We all receive “junk mail” on a routine basis, often giving it a cursory review at best. Some might pay closer attention to certain credit card miles/points offers for signing up or even bonus spending promos to get the customer to move a card to the “front of the wallet” and hope the balance grows.

However, the offer from OfficeMax delivered to Mike Seay of suburban Chicago certainly got his attention.

A suburban Chicago family must feel victimized after receiving this mailing from OfficeMax. (Mike Seay)

A suburban Chicago family must feel victimized after receiving this mailing from OfficeMax. (Mike Seay)

He told various news outlets that he received the mailer and $10 coupon on Thursday, January 16, 2014, addressed to “Mike Seay, Daughter Killed In Car Crash, Or Current Business” (see inset).

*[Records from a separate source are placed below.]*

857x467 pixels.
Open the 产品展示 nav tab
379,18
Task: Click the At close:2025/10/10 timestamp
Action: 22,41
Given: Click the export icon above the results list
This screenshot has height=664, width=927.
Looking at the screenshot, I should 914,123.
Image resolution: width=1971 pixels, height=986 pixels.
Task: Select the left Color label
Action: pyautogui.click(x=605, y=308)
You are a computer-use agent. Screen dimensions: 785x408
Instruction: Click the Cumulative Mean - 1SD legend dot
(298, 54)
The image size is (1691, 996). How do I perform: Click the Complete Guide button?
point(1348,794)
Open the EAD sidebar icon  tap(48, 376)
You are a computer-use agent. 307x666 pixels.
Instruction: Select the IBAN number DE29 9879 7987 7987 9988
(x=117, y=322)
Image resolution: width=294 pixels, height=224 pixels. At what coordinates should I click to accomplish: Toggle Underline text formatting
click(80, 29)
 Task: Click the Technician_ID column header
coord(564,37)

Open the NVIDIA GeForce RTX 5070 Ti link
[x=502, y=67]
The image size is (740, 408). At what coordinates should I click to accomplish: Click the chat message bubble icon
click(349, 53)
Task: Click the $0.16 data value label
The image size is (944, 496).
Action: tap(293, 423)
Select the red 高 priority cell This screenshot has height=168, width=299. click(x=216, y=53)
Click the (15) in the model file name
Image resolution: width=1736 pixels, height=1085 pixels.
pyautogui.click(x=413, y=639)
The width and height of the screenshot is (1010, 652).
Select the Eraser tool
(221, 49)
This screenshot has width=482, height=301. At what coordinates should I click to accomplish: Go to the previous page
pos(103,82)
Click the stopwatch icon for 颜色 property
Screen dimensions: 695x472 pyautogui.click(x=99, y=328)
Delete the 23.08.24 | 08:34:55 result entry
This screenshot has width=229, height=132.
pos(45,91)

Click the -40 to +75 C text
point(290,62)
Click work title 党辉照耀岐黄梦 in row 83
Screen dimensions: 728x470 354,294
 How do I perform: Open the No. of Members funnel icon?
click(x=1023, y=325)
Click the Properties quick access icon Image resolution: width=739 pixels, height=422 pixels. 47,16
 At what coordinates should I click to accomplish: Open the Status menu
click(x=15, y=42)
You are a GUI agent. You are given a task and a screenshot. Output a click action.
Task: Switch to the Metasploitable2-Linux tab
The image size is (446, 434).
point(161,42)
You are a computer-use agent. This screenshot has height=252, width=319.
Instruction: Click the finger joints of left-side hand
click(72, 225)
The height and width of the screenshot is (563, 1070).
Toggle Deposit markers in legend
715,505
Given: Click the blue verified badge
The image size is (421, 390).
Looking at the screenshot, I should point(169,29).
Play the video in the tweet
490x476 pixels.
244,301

I’m not a big OfficeMax customer. And I wouldn’t have gone there and said anything to anybody there about it [the car crash]. That’s not their business,” Seay told the Los Angeles Times.

Why do they have that?” Seay said of the information about his daughter’s death. “What do they need that for? How she died, when she died? It’s not really personal, but looking at them, it is. That’s not something they would ever need.

He and his wife lost their 17-year-old daughter last April in an automobile accident in which two teens died.

Watch NBC5 Chicago‘s interview and read more here.

Privacy

The real danger is the gradual erosion of individual liberties through automation, integration,
and interconnection of many small, separate record-keeping systems,
each of which alone may seem innocuous, even benevolent, and wholly justifiable.

-Anonymous, U. S. Privacy Study Commission, 1977.

At a time when data collection techniques and content seem to be at the forefront of our commentaries on privacy, this occurrence gives the public and the lawmakers alike an emotional and very real example of how a targeted marketing (through data collection) can fail. Seriously fail!